I get ['chapter 1', 'chapter 2', 'chapter 3']

That's fine if all I wanted were the chapter numbers, but I want the chapter number plus all the text up to the next chapter number. In the case of the last chapter, I want to get the chapter number and the text all the way to the end.

Trying re.findall('chapter [0-9].*',teststr) yields the greedy result: ['chapter 1 Here is a block of text from chapter one. chapter 2 Here is another block of text from the second chapter. chapter 3 Here is the third and final block of text.']

I'm not great with regular expressions so any help would be appreciated.

Answer 1

In general, an extraction regex looks like

(?s)pattern.*?(?=pattern|$)

Or, if the pattern is at the start of a line,

(?sm)^pattern.*?(?=\npattern|\Z)

Here, you could use

re.findall(r'chapter [0-9].*?(?=chapter [0-9]|\Z)', text)

See this regex demo. Details:

• chapter [0-9] - chapter + space and a digit
• .*? - any zero or more chars, as few as possible
• (?=chapter [0-9]|\Z) - a positive lookahead that matches a location immediately followed with chapter, space, digit, or end of the whole string.

Here, since the text starts with the keyword, you may use

import re
teststr= 'chapter 1 Here is a block of text from chapter one.  chapter 2 Here is another block of text from the second chapter.  chapter 3 Here is the third and final block of text.'
my_result = [x.strip() for x in re.split(r'(?!^)(?=chapter \d)', teststr)]
print( my_result )
# => ['chapter 1 Here is a block of text from chapter one.', 'chapter 2 Here is another block of text from the second chapter.', 'chapter 3 Here is the third and final block of text.']

See the Python demo.
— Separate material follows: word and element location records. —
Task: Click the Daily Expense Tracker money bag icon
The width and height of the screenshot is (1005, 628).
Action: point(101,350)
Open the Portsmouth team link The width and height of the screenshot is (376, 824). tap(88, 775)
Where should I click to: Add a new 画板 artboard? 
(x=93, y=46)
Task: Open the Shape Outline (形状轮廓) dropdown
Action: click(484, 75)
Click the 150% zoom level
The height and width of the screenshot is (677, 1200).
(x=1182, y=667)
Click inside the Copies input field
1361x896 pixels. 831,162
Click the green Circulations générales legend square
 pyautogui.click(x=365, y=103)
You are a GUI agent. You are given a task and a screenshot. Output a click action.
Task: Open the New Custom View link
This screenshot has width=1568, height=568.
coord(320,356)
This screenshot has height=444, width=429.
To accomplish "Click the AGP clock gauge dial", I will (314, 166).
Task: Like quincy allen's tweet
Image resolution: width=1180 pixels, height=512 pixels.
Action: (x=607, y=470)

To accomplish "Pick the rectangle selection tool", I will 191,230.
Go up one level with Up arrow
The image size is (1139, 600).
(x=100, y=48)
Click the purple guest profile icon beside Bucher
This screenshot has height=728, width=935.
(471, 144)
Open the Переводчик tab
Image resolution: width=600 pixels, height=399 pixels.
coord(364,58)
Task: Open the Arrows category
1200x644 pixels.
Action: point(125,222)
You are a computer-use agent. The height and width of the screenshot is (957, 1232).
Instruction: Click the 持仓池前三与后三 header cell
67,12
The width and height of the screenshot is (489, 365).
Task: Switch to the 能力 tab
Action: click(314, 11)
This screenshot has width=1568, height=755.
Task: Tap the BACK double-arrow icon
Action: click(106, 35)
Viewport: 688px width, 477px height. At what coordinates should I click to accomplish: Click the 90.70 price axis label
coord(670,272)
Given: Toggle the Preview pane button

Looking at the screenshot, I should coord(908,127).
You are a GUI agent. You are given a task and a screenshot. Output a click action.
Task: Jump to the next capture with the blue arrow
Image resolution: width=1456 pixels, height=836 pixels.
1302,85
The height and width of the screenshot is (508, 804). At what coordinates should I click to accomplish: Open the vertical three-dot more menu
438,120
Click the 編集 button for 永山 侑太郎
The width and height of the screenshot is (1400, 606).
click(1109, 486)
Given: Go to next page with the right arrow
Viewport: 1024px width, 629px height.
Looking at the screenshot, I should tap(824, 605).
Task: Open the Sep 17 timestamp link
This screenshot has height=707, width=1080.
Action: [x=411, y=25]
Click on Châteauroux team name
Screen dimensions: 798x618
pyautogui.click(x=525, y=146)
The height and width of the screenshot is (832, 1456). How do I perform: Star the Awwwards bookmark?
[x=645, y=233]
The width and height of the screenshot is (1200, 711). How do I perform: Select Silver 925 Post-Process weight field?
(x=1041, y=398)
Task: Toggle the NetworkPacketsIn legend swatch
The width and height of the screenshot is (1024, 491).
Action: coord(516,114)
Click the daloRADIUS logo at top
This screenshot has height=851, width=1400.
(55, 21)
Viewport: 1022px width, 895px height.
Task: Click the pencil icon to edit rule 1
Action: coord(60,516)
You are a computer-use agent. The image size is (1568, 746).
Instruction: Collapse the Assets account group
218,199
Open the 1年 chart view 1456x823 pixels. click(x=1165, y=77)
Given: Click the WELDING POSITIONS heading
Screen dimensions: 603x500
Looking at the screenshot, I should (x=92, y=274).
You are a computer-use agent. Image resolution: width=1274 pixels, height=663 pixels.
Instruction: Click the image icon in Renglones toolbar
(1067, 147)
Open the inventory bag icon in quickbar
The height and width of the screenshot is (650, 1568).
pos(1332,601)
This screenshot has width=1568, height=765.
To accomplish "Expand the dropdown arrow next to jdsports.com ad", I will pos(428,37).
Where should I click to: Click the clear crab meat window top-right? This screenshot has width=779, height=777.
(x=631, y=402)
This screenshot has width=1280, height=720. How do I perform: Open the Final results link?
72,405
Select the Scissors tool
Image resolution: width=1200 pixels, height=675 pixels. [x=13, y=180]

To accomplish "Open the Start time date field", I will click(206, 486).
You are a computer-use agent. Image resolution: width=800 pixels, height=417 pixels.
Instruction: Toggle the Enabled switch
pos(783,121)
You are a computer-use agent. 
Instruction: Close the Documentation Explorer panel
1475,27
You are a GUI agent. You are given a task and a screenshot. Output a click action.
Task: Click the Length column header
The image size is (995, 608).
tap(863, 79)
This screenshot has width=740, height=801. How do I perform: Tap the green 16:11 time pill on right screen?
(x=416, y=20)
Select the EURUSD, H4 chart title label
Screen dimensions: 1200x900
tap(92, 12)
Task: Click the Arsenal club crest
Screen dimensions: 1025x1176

The (?!^)(?=chapter \d) regex means:

• (?!^) - find a location that is not at the start of string and
• (?=chapter \d) - is immediately followed with chapter, space and any digit.

The pattern is used to split the string at the found locations, and does not consume any chars, hence, the results are stripped from whitespace in a list comprehension.

Answer 2

If you don't have to use a regex, try this:

def split(text):
    chapters = []

    this_chapter = ""
    for i, c in enumerate(text):
        if text[i:].startswith("chapter ") and text[i+8].isdigit():
            if this_chapter.strip():
                chapters.append(this_chapter.strip())
            this_chapter = c
        else:
            this_chapter += c

    chapters.append(this_chapter.strip())

    return chapters

print(split('chapter 1 Here is a block of text from chapter one.  chapter 2 Here is another block of text from the second chapter.  chapter 3 Here is the third and final block of text.'))

Output:

['chapter 1 Here is a block of text from chapter one.', 'chapter 2 Here is another block of text from the second chapter.', 'chapter 3 Here is the third and final block of text.']

Answer 3

You're looking for re.split. Assuming up to 99 chapters:

import re
teststr= 'chapter 1 Here is a block of text from chapter one.  chapter 2 Here is another block of text from the second chapter.  chapter 3 Here is the third and final block of text.'

chapters = [i.strip() for i in re.split('chapter \d{1,2}', teststr)[1:]]

Output:

['Here is a block of text from chapter one.',
 'Here is another block of text from the second chapter.',
 'Here is the third and final block of text.']